-------- Dataset content
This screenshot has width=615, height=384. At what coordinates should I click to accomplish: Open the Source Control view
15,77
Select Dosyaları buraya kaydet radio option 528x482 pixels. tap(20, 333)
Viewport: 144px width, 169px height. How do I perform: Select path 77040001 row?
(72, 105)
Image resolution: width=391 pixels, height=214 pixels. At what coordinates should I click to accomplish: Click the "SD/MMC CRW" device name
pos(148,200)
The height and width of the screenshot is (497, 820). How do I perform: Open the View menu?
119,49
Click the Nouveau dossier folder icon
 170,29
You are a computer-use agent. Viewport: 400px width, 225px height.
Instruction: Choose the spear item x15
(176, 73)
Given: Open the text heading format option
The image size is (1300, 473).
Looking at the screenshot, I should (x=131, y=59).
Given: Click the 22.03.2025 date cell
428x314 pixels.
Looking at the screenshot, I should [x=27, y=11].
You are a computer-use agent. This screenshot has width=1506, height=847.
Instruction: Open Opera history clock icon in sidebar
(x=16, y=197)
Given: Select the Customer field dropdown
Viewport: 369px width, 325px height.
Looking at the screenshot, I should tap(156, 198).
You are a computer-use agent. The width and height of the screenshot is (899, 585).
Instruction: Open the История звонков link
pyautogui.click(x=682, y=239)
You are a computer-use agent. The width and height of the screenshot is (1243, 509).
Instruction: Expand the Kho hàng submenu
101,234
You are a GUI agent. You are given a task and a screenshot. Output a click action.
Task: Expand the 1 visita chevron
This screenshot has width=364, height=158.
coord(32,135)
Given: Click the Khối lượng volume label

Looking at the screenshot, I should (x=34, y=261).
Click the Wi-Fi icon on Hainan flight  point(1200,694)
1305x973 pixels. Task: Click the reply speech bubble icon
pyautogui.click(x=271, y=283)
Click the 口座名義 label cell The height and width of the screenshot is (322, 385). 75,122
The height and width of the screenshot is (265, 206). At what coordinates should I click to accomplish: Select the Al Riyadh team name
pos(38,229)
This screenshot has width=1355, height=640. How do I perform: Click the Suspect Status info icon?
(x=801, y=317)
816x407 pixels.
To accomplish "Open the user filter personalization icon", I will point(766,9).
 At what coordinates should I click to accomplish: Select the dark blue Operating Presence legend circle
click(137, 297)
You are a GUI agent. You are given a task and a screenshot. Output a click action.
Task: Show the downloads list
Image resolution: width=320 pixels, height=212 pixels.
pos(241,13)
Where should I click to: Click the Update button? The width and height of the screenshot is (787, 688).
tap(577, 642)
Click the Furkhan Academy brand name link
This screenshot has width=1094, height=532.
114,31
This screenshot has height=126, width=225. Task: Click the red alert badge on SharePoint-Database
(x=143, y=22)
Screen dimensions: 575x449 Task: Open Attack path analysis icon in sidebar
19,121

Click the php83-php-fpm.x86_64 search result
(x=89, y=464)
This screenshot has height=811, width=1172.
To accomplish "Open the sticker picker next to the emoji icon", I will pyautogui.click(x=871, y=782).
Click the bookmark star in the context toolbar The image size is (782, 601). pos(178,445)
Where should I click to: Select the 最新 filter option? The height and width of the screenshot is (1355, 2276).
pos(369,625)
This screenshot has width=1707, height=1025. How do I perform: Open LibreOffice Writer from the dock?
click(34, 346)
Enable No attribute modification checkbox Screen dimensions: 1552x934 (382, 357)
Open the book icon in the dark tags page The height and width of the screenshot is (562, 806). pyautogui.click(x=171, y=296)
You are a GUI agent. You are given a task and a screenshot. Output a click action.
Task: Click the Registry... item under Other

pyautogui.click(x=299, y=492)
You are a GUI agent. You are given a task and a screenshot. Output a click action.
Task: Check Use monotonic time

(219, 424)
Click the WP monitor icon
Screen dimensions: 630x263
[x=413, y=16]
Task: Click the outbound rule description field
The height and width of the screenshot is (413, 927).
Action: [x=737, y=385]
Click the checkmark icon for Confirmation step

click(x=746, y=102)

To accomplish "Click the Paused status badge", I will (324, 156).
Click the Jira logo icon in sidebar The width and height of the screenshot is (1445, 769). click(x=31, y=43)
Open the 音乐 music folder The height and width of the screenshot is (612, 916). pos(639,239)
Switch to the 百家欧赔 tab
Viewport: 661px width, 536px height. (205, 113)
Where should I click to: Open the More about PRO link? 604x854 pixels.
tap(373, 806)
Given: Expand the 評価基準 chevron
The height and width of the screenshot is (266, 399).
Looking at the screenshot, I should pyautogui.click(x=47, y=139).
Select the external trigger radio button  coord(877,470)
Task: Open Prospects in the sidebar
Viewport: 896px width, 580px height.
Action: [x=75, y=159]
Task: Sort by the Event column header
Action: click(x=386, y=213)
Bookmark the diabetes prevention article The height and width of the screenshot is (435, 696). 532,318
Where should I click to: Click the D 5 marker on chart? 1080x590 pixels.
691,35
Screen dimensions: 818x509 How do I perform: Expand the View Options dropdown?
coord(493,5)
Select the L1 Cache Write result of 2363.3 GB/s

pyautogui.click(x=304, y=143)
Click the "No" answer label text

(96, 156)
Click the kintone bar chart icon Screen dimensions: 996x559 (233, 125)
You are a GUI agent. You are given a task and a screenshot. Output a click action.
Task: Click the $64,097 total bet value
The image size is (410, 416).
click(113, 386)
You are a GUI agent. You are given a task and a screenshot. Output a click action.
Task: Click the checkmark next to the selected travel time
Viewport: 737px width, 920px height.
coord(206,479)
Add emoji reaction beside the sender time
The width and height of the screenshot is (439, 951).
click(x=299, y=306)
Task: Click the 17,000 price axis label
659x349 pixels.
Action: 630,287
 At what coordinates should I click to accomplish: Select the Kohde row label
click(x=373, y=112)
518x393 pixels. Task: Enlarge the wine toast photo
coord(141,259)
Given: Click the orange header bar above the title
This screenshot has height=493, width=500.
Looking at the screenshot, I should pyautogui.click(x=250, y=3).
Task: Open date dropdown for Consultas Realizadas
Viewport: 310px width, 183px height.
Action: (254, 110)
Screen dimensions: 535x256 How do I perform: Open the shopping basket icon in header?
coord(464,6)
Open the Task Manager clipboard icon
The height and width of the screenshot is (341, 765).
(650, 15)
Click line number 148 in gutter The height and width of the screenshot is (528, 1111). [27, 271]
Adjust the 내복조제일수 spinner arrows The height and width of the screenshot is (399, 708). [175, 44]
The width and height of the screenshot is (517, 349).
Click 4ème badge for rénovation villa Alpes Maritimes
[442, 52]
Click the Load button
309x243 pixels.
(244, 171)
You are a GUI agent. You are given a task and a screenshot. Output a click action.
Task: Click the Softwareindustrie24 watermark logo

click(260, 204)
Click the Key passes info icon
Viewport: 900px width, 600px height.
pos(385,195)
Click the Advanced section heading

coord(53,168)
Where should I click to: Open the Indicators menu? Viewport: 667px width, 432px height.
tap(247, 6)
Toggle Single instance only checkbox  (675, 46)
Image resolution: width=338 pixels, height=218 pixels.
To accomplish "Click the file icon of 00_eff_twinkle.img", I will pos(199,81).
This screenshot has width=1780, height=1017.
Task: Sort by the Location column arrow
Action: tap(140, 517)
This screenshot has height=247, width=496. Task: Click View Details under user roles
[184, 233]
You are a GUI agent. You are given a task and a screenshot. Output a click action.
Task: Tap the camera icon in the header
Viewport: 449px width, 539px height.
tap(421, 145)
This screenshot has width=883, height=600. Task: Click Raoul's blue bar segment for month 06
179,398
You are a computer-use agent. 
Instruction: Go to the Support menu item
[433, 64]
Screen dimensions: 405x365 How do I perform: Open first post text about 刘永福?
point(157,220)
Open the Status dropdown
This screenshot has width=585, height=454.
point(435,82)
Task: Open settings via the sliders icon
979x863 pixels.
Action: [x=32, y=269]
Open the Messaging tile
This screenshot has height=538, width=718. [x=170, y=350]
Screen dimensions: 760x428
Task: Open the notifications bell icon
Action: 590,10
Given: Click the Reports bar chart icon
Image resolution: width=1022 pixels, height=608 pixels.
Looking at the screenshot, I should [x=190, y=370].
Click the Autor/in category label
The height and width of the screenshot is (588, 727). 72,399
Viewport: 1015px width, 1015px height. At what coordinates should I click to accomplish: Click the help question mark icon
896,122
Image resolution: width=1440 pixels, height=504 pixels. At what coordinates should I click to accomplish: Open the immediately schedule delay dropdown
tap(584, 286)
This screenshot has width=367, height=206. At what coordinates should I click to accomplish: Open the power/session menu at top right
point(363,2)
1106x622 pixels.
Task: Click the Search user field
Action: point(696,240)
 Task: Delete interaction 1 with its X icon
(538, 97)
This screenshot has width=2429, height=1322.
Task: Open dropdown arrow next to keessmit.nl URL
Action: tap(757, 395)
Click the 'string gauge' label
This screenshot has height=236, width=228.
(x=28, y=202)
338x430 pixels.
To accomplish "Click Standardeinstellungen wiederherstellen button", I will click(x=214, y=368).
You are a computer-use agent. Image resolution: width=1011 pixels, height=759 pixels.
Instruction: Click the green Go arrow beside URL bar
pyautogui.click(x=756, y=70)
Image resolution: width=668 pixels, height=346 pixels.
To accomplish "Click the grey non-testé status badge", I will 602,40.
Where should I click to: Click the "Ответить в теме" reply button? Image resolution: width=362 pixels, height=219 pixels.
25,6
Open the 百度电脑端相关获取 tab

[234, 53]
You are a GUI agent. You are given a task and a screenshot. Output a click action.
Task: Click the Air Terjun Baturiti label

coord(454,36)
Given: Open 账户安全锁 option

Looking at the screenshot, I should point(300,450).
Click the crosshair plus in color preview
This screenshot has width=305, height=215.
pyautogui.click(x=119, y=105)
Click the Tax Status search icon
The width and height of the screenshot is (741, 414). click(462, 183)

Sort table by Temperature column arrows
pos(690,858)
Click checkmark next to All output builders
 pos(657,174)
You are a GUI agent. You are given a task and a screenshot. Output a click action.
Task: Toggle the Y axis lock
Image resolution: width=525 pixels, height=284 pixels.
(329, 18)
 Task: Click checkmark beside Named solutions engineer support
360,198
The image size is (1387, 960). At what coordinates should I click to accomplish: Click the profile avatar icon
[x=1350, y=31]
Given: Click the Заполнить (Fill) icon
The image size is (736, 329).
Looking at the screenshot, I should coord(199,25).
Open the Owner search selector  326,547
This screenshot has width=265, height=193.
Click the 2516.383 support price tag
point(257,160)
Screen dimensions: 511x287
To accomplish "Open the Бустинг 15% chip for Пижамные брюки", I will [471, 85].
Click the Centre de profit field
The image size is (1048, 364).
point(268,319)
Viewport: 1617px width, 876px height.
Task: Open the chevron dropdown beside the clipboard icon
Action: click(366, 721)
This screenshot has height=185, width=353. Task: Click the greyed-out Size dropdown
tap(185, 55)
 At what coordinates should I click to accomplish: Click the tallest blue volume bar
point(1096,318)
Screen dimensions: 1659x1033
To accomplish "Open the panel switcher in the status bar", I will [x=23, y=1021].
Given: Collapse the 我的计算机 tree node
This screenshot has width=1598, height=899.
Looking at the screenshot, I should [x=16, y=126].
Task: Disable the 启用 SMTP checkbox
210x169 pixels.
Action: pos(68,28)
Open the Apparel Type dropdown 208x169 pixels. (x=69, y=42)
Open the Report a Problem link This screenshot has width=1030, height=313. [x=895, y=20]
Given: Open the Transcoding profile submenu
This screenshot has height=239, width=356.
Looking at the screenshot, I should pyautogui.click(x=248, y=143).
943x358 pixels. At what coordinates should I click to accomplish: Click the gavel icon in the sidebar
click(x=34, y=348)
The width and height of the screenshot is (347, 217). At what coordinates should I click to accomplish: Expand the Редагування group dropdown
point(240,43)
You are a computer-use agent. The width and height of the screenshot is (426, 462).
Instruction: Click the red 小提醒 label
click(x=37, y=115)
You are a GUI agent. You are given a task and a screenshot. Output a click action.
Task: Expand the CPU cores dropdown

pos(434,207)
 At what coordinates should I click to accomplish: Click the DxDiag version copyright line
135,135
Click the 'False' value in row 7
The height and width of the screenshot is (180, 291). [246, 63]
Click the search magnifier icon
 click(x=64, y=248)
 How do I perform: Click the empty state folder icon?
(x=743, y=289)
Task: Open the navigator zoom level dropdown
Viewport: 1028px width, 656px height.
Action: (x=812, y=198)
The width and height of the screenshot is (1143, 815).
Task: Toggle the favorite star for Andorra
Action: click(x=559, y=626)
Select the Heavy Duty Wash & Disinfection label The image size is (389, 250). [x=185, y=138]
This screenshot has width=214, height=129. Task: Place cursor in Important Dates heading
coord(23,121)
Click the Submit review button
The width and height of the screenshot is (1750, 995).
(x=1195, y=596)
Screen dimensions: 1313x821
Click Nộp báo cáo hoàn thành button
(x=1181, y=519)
----------------
#### [To be done]
Reproduce verbatim the items from the line containing "Open the Owner" up to and including the line containing "Open the Report".

#### [Solution]
Open the Owner search selector  326,547
This screenshot has width=265, height=193.
Click the 2516.383 support price tag
point(257,160)
Screen dimensions: 511x287
To accomplish "Open the Бустинг 15% chip for Пижамные брюки", I will [471, 85].
Click the Centre de profit field
The image size is (1048, 364).
point(268,319)
Viewport: 1617px width, 876px height.
Task: Open the chevron dropdown beside the clipboard icon
Action: click(366, 721)
This screenshot has height=185, width=353. Task: Click the greyed-out Size dropdown
tap(185, 55)
 At what coordinates should I click to accomplish: Click the tallest blue volume bar
point(1096,318)
Screen dimensions: 1659x1033
To accomplish "Open the panel switcher in the status bar", I will [x=23, y=1021].
Given: Collapse the 我的计算机 tree node
This screenshot has width=1598, height=899.
Looking at the screenshot, I should [x=16, y=126].
Task: Disable the 启用 SMTP checkbox
210x169 pixels.
Action: pos(68,28)
Open the Apparel Type dropdown 208x169 pixels. (x=69, y=42)
Open the Report a Problem link This screenshot has width=1030, height=313. [x=895, y=20]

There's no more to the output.